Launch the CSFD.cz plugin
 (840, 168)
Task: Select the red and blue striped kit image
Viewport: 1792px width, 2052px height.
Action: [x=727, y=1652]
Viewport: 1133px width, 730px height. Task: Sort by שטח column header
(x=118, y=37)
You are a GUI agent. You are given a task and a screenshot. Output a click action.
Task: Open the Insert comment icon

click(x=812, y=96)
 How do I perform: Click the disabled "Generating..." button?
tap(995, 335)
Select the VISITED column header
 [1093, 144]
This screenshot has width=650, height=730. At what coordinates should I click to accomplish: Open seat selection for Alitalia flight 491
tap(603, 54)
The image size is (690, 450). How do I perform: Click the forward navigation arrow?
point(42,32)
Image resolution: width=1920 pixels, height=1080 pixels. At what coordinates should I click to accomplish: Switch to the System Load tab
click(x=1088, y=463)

——————

What to work on: Copy out all of the records above word for word, line by line, without changing anything.

Final answer:
Launch the CSFD.cz plugin
 (840, 168)
Task: Select the red and blue striped kit image
Viewport: 1792px width, 2052px height.
Action: [x=727, y=1652]
Viewport: 1133px width, 730px height. Task: Sort by שטח column header
(x=118, y=37)
You are a GUI agent. You are given a task and a screenshot. Output a click action.
Task: Open the Insert comment icon

click(x=812, y=96)
 How do I perform: Click the disabled "Generating..." button?
tap(995, 335)
Select the VISITED column header
 [1093, 144]
This screenshot has width=650, height=730. At what coordinates should I click to accomplish: Open seat selection for Alitalia flight 491
tap(603, 54)
The image size is (690, 450). How do I perform: Click the forward navigation arrow?
point(42,32)
Image resolution: width=1920 pixels, height=1080 pixels. At what coordinates should I click to accomplish: Switch to the System Load tab
click(x=1088, y=463)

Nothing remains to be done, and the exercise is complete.